Ecco dunque il piano per tentare la presa il più possibile indolore di Tripoli. Da qualche giorno le unità dei ribelli più prossime mandano avanti i loro uomini che risiedono nella capitale affinché si appostino nelle proprie case. Da Bengasi alcune centinaia di militanti sarebbero arrivati via mare in attesa di ordini. «Saranno i tripolini a liberare per primi i loro quartieri, invitando la popolazione a insorgere e nello stesso tempo cercando di controllare chi vorrà prendersela con i vicini pro-Gheddafi», dice un giovane capitano originario di Tripoli e impegnato a Zawiya. Le sommosse nella capitale tra fine febbraio e marzo erano state sedate nel sangue. Poi si erano riaccese su scala minore. Tra maggio e i primi di giugno i disordini notturni e le schermaglie tra giovani e corpi scelti della polizia erano la norma. Ma poi la repressione era tornata violenta, con agenti e informatori sparpagliati su larga scala, spesso volutamente visibili con l'intento di fungere da deterrente. Ora le manifestazioni urbane dovrebbero congiungersi con le colonne di insorti in arrivo dall'esterno. Ieri si era anche propagata la voce, non confermata in modo indipendente, che dopo un intenso bombardamento Nato sulle mura di cinta del carcere di Abu Selim (un simbolo della ribellione da quando nel 1996 vi furono massacrati circa 1.200 prigionieri politici) i familiari dei detenuti avessero attaccato l'edificio liberando i loro cari.

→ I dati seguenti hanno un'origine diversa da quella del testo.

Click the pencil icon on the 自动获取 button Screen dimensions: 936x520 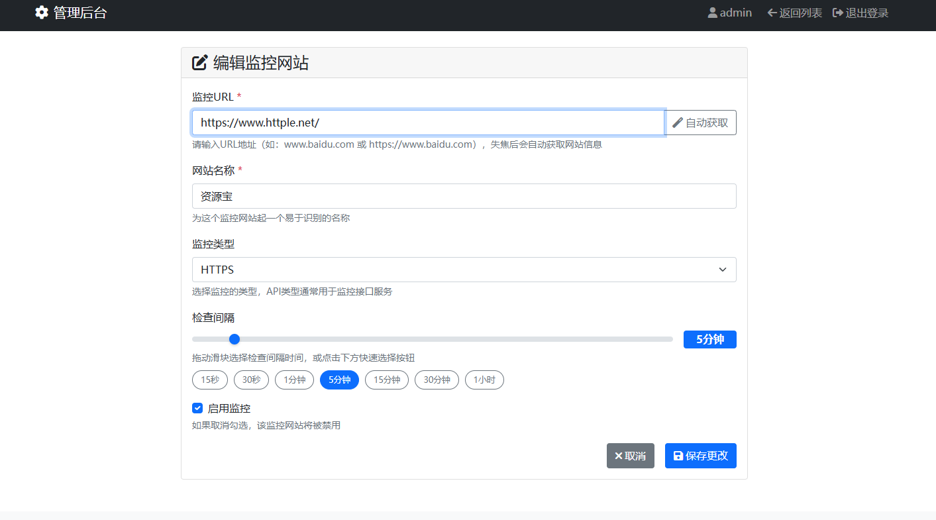pos(677,122)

Viaggiare nelle zone controllate dai ribelli presso Zawiya è ormai meno pericoloso che due giorni fa. «Stiamo ripulendo le postazioni nemiche dai cecchini. Il problema è che ci sono tanti miliziani pro-Gheddafi sbandati ancora ben armati. Sono nascosti tra le case abbandonate, che sono tantissime. Quando può, la popolazione civile fugge», dicono ai posti di blocco sino a Sabratha. Le operazioni più violente sono in corso più a Ovest, verso Zuwara, dove i miliziani pro-Gheddafi sono imprigionati in una grande sacca impossibile da difendere. Ieri nel pomeriggio è intervenuto l'esercito tunisino per fermare quelli in fuga che tentano di sconfinare. I lealisti restano molto più aggressivi a Jaddaym, sulla strada costiera, una decina di chilometri a est di Zawiya: da qui tirano a intermittenza missili Grad verso le zone che hanno appena abbandonato. Il centro di Sabratha porta i segni di incendi e impatti di proiettili di grosso calibro anche nella zona dei giardini pubblici. A Zawiya quasi non c'è palazzo che non sia stato danneggiato.